Capital One on Monday announced that a hacker was able to expose personal information including names and addresses of 106 million Capital One customers in the US and Canada. The hacker, a former Seattle technology company software engineer, made her first appearance at the US District Court in Seattle on Monday.
According to the complaint filed against her in the district court, she had posted information obtained from the hack on coding platform GitHub. The hack came to light when another GitHub user informed Capital One.
The Capital One data breach is expected to cost the financial firm an amount between $100 million and $150 million mostly because of customer notifications, credit monitoring, and legal charges.
The hacker obtained personal information including names and addresses but wasn’t able to access credit card numbers. However, Capitol One announced that 140,000 social security numbers and 80,000 bank account numbers were compromised. Also compromised were 1 million social insurance numbers of Canadian credit card customers.
Following the Capital One data breach, law enforcement officers were able to track down the hacker as her full name and digital address was included on the page she posted the hacked information.

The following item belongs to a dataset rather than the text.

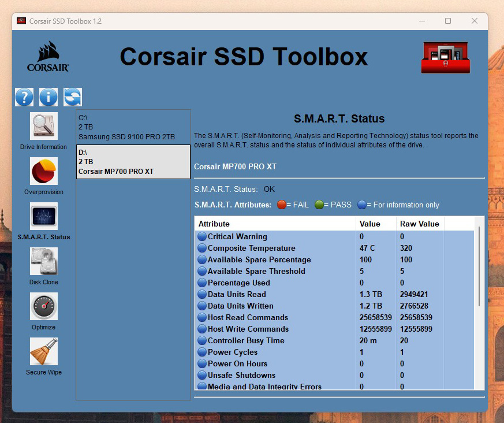
Task: Open the Drive Information tool
Action: point(44,126)
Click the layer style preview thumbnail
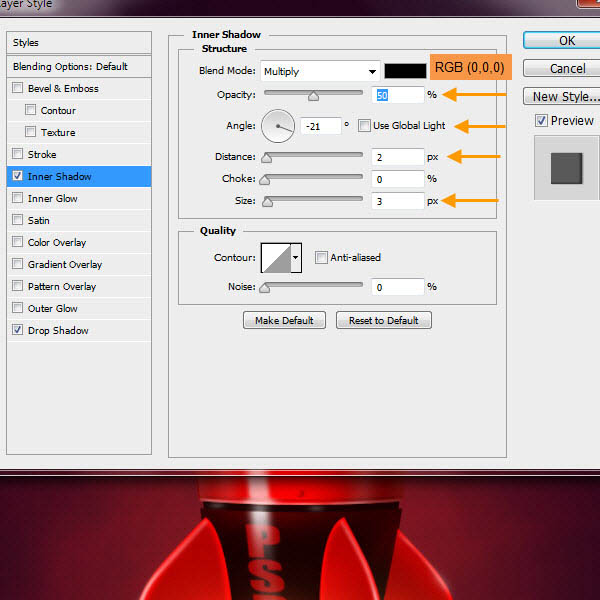 566,167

The US attorney said they are unsure about what the hacker’s motive was. The hacker was able to get into Capital One’s system through a misconfigured web application firewall. One the wake of the data breach, Capital One’s share prices fell 4 percent.
The list of data breaches we are witnessing every day keeps on growing. Just recently, Facebook announced a $5 million settlement for its data breach and Equifax said last week that it would pay $700 million for the 2017 data breach.
Questions about what roles governments and regulatory bodies should play to prevent future breaches remain unanswered.